Sprint claims they can match Verizon for coverage.

At least two of Manteca’s elected council members strenuously dispute that claim.

They want the city to switch from Sprint because they can’t use their municipal issued i-Pad to access electronic council agendas and support documents using their devices in large swaths of the community.

Sprint’s spotty coverage was brought up Tuesday during a discussion about council compensation covering council stipends and mileage as well as whether they should be issued cell phones by the city.

The council rejected an option that could have taken their monthly stipend up to $925 a month as allowed under state law. Instead they went for an option that will raise the current $500 stipend to $600 for the next council seated after the November election. Council members have been paid $500 a month since 2001. Prior to that, the council members received $100 a month between 1966 and 2001.

The increase in council stipends is allowed under state law now that the city’s population has surpassed 80,000.

Councilman Richard Silverman reflected the sentiments of his colleagues saying that serving on the council is an honor that he volunteered to do.

Council members noted the stipends they receive each month rarely cover their out-of-pocket expenses such as mileage as well as purchasing tickets to various community events they are asked to attend as council members. The council does get reimbursed for out of area trips such as expenses incurred for the annual San Joaquin One Voice lobbying trip to Washington, D.C.

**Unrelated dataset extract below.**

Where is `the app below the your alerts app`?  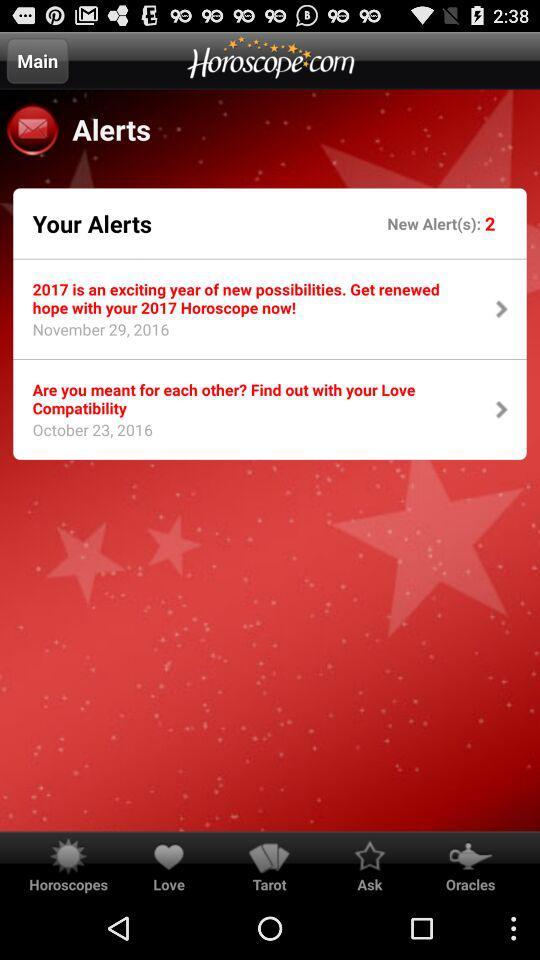
the app below the your alerts app is located at coordinates (250, 297).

As for the city issued i-Pads that council members conduct city business with including reading council agendas and back-up material Sprint works well at the Civic Center during council meetings, but not always everywhere else.

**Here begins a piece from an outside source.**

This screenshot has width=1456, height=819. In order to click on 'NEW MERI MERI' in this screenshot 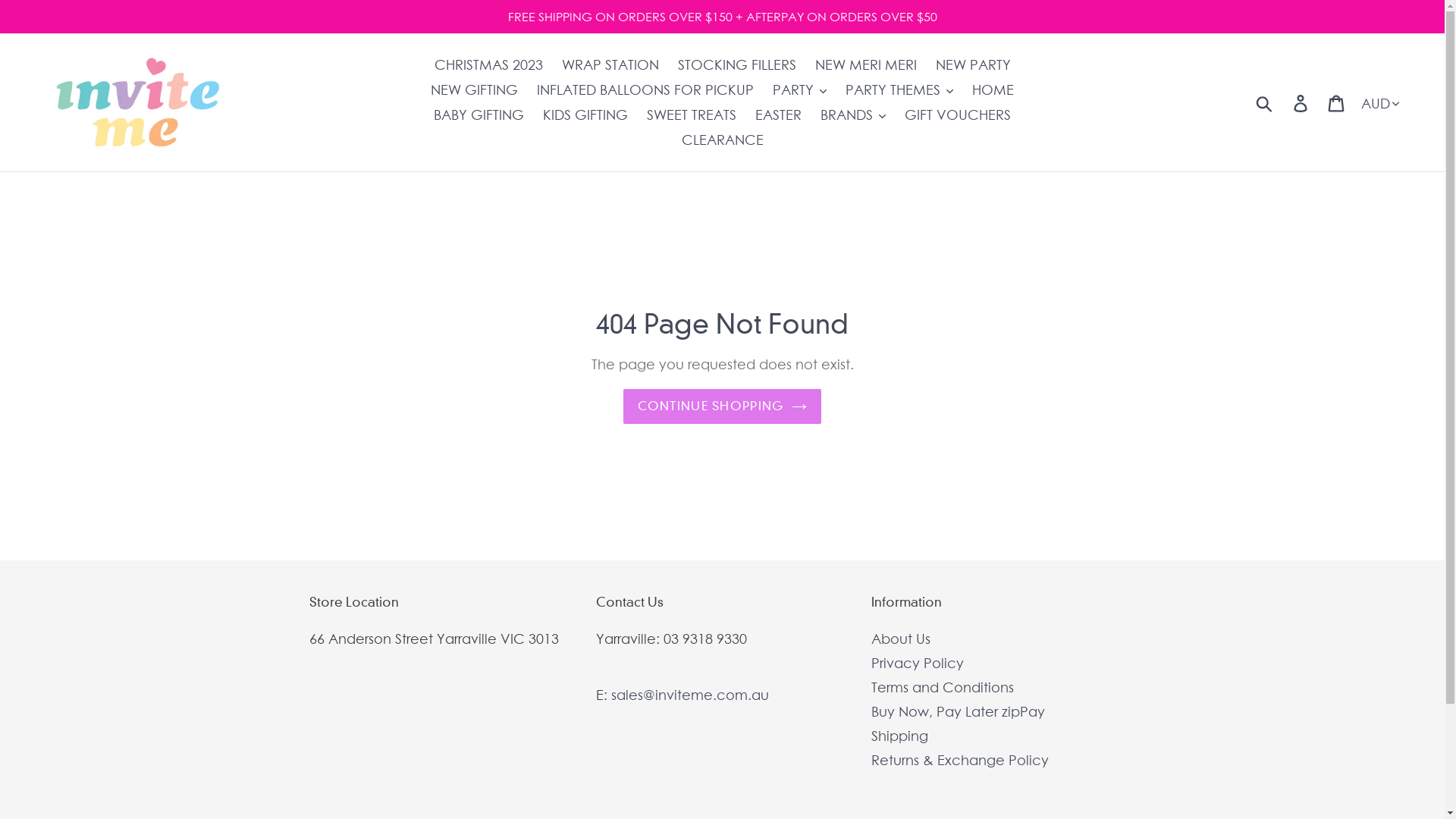, I will do `click(865, 64)`.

Silverman said he had no problem but that wasn’t the case for Debby Moorhead or Mike Morowit.

Morowit said if he is using the i-Pad to share information with constituents or to go over the agenda and he’s not at home, he has to use Wi-Fi access at places like Starbucks. In Moorhead’s case her Sprint service is almost non-existent at her new home in southeast Manteca or where she works just north of Manteca. She said she also has to go to places where she can pick up Sprint signals such as at Denny’s.

Moorhead has been particularly critical of the quality and lack of the signals of several wireless services particularly in the rapid growing neighborhoods south of the 120 Bypass.